## JOB
Render the listing below as a Markdown table with the columns Row and Line. Cover only the lines from the one with "This screenshot has width=1354, height=427." up to and including the one with "point(29,16)", numbering each line and leaving out blank lines.

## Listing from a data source
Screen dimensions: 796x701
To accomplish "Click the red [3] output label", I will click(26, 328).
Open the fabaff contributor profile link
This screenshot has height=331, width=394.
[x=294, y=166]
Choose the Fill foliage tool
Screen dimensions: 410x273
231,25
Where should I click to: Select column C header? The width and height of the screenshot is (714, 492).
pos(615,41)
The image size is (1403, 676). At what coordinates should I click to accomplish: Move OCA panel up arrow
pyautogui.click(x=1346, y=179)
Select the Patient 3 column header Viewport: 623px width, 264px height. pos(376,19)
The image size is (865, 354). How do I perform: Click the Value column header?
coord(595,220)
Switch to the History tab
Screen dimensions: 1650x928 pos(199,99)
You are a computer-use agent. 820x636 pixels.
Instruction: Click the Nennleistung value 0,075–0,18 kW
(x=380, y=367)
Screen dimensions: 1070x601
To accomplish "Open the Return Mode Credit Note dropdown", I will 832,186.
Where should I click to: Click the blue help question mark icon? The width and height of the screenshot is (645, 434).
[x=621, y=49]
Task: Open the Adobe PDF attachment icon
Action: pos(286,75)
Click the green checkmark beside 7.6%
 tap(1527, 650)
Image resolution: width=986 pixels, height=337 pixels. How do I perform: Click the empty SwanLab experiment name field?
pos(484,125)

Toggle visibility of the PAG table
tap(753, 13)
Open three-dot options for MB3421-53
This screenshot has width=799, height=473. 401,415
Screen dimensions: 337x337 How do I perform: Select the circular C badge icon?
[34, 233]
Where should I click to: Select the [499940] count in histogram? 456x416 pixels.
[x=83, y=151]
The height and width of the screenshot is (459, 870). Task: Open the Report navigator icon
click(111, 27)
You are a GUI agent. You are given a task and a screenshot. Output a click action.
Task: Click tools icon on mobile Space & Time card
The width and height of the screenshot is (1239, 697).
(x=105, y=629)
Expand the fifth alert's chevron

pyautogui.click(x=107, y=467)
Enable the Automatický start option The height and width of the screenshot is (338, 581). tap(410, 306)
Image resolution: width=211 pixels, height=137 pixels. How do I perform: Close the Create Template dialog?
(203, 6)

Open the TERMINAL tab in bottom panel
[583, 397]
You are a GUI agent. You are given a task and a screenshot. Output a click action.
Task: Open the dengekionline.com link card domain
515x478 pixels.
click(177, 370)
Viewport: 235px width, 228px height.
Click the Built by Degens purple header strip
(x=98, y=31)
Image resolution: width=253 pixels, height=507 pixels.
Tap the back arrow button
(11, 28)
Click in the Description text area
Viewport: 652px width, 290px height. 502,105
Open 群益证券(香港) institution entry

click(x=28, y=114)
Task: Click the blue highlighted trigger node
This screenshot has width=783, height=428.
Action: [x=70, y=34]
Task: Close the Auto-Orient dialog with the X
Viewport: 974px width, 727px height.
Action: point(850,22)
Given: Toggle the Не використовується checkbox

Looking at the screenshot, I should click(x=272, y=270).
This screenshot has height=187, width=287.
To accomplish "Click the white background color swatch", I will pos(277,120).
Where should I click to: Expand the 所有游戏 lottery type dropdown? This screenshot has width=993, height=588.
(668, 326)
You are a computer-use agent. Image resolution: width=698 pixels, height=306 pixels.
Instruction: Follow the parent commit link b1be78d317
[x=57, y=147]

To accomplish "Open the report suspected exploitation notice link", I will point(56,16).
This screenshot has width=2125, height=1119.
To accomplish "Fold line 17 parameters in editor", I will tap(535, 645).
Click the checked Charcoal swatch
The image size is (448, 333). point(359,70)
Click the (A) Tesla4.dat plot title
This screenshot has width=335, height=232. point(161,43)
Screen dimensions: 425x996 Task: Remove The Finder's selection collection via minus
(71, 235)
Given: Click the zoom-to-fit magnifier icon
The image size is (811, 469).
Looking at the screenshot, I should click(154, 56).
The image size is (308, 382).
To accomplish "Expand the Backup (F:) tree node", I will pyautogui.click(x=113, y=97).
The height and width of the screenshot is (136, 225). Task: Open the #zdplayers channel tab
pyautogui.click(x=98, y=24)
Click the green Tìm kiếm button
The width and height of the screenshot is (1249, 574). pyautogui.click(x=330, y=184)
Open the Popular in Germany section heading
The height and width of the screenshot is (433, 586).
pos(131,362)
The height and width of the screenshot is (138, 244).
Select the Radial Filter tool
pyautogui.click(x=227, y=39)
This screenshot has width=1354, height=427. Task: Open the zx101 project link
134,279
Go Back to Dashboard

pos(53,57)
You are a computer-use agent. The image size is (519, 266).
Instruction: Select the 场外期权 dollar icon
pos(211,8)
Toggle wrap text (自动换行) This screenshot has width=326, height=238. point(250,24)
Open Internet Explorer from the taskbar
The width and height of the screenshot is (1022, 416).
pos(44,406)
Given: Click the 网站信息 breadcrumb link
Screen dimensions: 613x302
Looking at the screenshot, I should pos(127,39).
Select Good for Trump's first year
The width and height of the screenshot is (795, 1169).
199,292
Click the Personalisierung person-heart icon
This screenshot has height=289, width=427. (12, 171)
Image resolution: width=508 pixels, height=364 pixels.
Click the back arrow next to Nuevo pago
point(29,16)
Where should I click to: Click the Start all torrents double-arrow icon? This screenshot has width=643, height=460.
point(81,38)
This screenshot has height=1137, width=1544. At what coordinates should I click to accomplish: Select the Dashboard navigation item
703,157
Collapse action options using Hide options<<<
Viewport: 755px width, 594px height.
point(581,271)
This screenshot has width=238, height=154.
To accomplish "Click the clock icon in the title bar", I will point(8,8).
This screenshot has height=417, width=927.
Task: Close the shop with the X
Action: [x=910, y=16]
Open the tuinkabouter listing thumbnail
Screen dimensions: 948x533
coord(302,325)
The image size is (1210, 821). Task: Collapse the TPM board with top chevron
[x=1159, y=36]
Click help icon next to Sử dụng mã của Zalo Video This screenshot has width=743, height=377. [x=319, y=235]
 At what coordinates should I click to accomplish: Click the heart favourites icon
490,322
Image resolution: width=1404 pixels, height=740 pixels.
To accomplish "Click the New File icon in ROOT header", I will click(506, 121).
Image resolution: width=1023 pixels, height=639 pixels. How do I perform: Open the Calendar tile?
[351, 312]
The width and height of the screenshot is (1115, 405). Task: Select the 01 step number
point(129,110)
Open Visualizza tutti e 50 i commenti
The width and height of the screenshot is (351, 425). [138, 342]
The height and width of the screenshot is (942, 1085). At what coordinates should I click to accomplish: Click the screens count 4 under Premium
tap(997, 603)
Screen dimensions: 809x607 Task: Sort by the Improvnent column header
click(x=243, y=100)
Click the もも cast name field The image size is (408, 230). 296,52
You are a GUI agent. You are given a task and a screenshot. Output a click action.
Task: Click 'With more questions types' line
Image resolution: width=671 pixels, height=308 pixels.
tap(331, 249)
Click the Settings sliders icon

## TASK ANSWER
| Row | Line |
|---|---|
| 1 | This screenshot has width=1354, height=427. Task: Open the zx101 project link |
| 2 | 134,279 |
| 3 | Go Back to Dashboard |
| 4 | pos(53,57) |
| 5 | You are a computer-use agent. The image size is (519, 266). |
| 6 | Instruction: Select the 场外期权 dollar icon |
| 7 | pos(211,8) |
| 8 | Toggle wrap text (自动换行) This screenshot has width=326, height=238. point(250,24) |
| 9 | Open Internet Explorer from the taskbar |
| 10 | The width and height of the screenshot is (1022, 416). |
| 11 | pos(44,406) |
| 12 | Given: Click the 网站信息 breadcrumb link |
| 13 | Screen dimensions: 613x302 |
| 14 | Looking at the screenshot, I should pos(127,39). |
| 15 | Select Good for Trump's first year |
| 16 | The width and height of the screenshot is (795, 1169). |
| 17 | 199,292 |
| 18 | Click the Personalisierung person-heart icon |
| 19 | This screenshot has height=289, width=427. (12, 171) |
| 20 | Image resolution: width=508 pixels, height=364 pixels. |
| 21 | Click the back arrow next to Nuevo pago |
| 22 | point(29,16) |